I'm confused about these 3 selected problems. I have the solutions for each, if necessary, but I'm much more interested in understanding the material. If anyone can offer a clear, concise, and intuitive explanation for each- or even just one- I'd be entirely grateful.
Let $R$ be the relation on the set of people consisting of $(a,b)$ where $a$ is the parent of $b$. Let $S$ be the relation on the set of people consisting of $(a,b)$ where $a$ and $b$ are siblings. What are $S\circ R$ and $R\circ S$?
A) $(a,b)$ where $a$ is a parent of $b$ and $b$ has a sibling; $(a,b)$ where $a$ is the aunt or uncle of $b$.

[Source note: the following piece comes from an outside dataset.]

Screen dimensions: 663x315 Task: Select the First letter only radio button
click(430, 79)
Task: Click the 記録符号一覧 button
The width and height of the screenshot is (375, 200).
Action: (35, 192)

B) $(a,b)$ where $a$ is the parent of $b$ and $a$ has a sibling; $(a,b)$ where $a$ is the aunt or uncle of $b$.
C) $(a,b)$ where $a$ is the sibling of $b$'s parents; $(a,b)$ where $a$ is $b$'s niece or nephew.
D) $(a,b)$ where $a$ is the parent of $b$; $(a,b)$ where $a$ is the aunt or uncle of $b$.

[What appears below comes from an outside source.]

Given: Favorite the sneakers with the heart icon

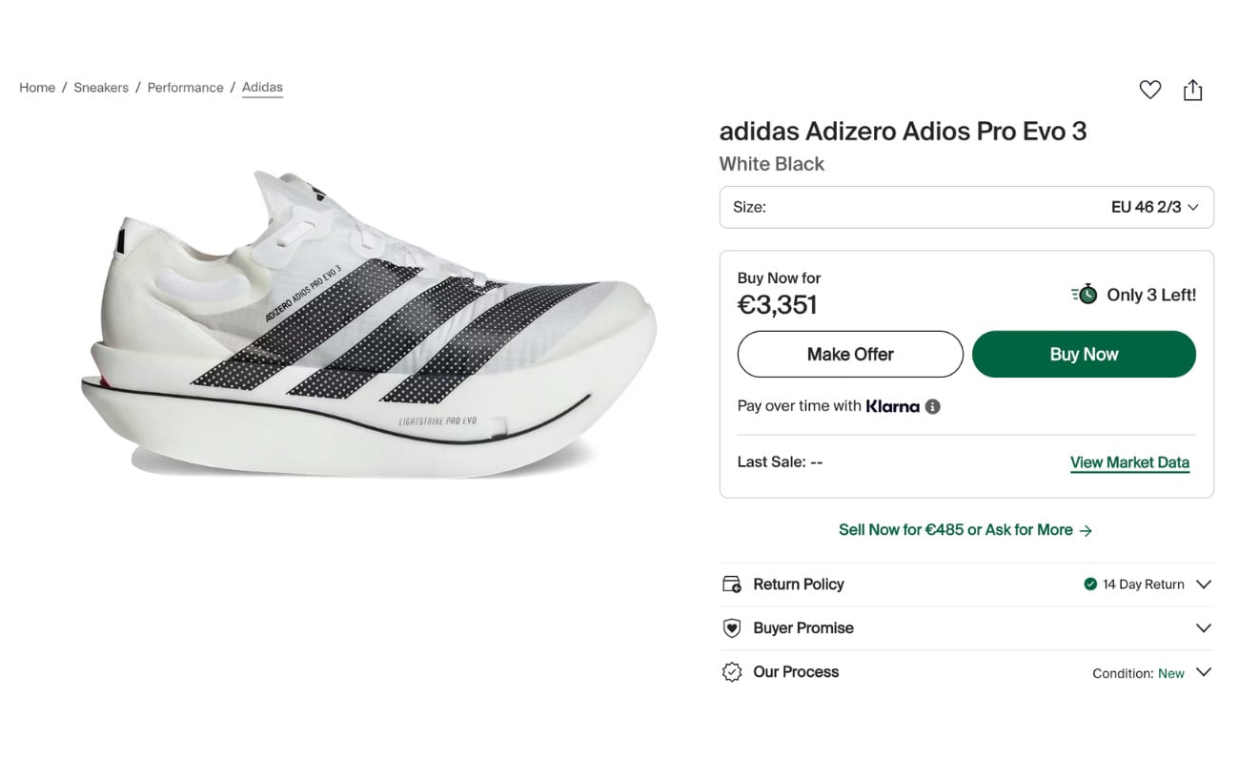Looking at the screenshot, I should 1149,89.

On the set of all integers, let $(x,y) \in R$ iff $xy \geq 1$. Is relation R reflexive, symmetric, antisymmetric, transitive?
A) Yes, No, No, Yes
B) No, Yes, No, Yes
C) No, No, No, Yes
D) No, Yes, Yes, Yes
E) No, No, Yes, No
At what smallest power of R do we find the connectivity relation R* in this diagram?
A) $R^* = R$
B) $R^* = \bigcup_{k=1}^2 R^k$
C) $R^* = \bigcup_{k=1}^3 R^k$
D) $R^* = \bigcup_{k=1}^4 R^k$
E) $R^* = \bigcup_{k=1}^5 R^k$
EDIT: I understand the first two pretty well. That is, I know what they're asking for, but my path to the solution doesn't seem to be correct. For the first one, what do I need to know about the way relational compositions work that will make this problem more manageable? For the second, I need help with the symmetric and antisymmetric part (how does it work here)? And the third, which I'm having the most trouble with- what exactly is $R^*$, and how does it relate to the notation in each of the answers ($\bigcup$)?